Abstract

13504 Introduction: We report our single institutional experience of ICs associated with alemtuzumab treatment. Methods: Patients (pts) who received alemtuzumab were identified by review of the GUH pharmacy database. All ICs occurring from initiation of alemtuzumab until death or end of follow up as of January 3, 2007 were reviewed and categorized as opportunistic (OI) or non- opportunistic (NOIs). Pts who received hematopoetic stem cell or solid organ transplantation subsequent to alemtuzumab (n=33) or who could not tolerate test doses of alemtuzumab (n=1) were excluded from analysis. Results: Data were reviewed for 16 pts treated with alemtuzumab from February 2003 to September 2006. Median age was 60 years (range 40–78); with 4 females and 12 males. Fifteen pts had chronic lymphocytic leukemia (CLL), and 1 had acute lymphoblastic leukemia (ALL). Median follow-up after starting alemtuzumab treatment was 462 days. Pts with CLL had an average of 2.4 prior treatments (range 1–6). The pt with ALL received alemtuzumab as part of multi-agent intensification chemotherapy regimen. Alemtuzumab was administered subcutaneously, 30 mg three times a week. Median of 29 doses (range 7- 45) were given. Among CLL pts there was 1CR, 8 PRs and 6 PDs (RR 60%). Pneumocystis jirovenci (PCP) and herpersvirus (HSV) prophylaxis was given to 15 (93%) pts. Cytomegalovirus (CMV) surveillance was performed for all. Absolute lymphocyte count (ALC) <1000/μL developed within 5 weeks in 12 (75%) pts. Median ALC at 8 weeks was 155/μL (range 0–18,612).
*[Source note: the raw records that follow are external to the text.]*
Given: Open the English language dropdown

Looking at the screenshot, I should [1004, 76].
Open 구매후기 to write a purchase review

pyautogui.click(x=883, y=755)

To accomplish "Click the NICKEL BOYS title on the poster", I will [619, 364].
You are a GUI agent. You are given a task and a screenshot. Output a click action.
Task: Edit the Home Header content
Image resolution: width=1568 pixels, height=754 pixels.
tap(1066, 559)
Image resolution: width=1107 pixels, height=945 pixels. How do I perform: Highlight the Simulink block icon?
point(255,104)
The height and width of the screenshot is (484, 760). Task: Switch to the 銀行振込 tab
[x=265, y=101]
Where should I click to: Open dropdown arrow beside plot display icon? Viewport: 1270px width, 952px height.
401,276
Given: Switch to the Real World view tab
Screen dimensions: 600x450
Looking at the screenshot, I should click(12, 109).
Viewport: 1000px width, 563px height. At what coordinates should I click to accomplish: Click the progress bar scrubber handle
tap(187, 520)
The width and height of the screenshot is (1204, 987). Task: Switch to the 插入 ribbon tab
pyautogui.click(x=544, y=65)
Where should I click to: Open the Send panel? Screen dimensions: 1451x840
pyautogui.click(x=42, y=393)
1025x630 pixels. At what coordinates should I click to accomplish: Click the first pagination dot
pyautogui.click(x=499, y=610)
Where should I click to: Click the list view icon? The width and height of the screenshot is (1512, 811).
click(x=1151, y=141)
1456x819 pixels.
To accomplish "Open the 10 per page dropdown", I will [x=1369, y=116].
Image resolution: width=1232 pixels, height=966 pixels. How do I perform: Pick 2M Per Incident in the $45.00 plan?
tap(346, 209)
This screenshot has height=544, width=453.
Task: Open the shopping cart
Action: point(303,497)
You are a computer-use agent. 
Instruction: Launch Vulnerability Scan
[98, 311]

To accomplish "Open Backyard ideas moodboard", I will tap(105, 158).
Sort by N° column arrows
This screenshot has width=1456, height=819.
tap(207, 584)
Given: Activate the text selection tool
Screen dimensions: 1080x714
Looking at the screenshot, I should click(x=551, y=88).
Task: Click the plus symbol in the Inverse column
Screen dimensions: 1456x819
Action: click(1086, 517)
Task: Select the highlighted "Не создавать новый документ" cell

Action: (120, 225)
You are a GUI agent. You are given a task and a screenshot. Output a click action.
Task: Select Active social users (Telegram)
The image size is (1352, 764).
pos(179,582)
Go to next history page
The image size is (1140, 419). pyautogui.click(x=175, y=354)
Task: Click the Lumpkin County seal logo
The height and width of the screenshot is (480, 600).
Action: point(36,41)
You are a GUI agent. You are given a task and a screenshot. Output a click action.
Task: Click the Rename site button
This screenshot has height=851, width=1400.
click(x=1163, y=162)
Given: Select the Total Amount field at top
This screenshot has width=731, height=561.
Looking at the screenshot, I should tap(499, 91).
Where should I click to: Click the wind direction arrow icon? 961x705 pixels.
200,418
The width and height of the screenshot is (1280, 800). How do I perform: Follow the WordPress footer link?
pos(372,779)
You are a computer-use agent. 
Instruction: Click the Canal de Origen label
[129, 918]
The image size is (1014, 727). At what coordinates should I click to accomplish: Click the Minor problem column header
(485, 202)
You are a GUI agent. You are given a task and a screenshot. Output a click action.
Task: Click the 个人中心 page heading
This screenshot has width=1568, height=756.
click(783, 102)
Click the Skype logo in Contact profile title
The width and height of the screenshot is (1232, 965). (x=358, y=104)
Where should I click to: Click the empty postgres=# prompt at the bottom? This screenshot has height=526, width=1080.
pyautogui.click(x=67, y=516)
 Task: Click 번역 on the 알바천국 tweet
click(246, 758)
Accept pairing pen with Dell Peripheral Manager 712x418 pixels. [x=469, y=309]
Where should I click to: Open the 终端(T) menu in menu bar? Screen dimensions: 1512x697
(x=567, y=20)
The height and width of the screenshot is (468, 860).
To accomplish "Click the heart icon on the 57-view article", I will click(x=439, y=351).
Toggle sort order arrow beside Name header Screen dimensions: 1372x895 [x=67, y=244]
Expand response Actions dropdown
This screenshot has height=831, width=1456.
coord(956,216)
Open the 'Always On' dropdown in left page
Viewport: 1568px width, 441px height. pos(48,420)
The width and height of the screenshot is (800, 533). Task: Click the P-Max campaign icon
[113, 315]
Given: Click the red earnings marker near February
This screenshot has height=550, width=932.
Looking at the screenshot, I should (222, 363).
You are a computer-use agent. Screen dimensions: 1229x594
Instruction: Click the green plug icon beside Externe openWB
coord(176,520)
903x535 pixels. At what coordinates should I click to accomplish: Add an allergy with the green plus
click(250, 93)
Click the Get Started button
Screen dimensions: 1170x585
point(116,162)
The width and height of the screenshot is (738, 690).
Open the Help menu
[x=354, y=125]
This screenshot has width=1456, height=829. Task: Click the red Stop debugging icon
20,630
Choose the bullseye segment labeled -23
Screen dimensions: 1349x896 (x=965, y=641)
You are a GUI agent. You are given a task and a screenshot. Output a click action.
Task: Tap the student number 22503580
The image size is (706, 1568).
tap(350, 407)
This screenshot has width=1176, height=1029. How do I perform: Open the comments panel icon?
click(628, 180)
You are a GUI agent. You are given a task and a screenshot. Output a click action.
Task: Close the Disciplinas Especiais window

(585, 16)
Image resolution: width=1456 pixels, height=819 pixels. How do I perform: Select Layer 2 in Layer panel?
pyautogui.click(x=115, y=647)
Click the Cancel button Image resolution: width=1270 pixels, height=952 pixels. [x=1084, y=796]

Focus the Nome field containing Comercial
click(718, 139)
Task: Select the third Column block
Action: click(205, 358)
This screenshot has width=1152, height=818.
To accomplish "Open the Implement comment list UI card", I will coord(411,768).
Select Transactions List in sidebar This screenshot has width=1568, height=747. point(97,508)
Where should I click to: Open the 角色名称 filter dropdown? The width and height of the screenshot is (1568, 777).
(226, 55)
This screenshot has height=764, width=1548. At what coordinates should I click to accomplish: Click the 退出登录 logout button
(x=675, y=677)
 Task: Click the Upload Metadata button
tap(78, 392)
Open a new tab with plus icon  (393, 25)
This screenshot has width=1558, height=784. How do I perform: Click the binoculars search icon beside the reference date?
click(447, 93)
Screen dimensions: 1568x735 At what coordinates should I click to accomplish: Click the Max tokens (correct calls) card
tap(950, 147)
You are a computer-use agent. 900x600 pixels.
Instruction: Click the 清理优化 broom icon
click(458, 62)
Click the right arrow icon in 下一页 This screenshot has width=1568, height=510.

Thirteen OIs were diagnosed in 9 (56%) pts including asymptomatic CMV viremia (n=5), PCP (n=2, one pt did not received PCP prophylaxis), invasive pulmonary aspergillosis (n=2), disseminated histoplasmosis (n=1), localized HSV (n=1), disseminated herpes zoster (n=1), and cerebral acanthamebiasis (n=1). Seven NOIs were noted in 6 pts including bacterial pneumonia, sinusitis, endocarditis and pseudo-membranous colitis. Mortality secondary to ICs was 31%. There was no correlation between ICs and age, duration of lymphoproliferative disorder, number of prior treatments, cumulative dose, response to alemtuzumab, or ALC. Conclusion: Despite adequate prophylaxis, ICs secondary to alemtuzumab are more frequent and diverse than previously reported in clinical trials. No significant financial relationships to disclose.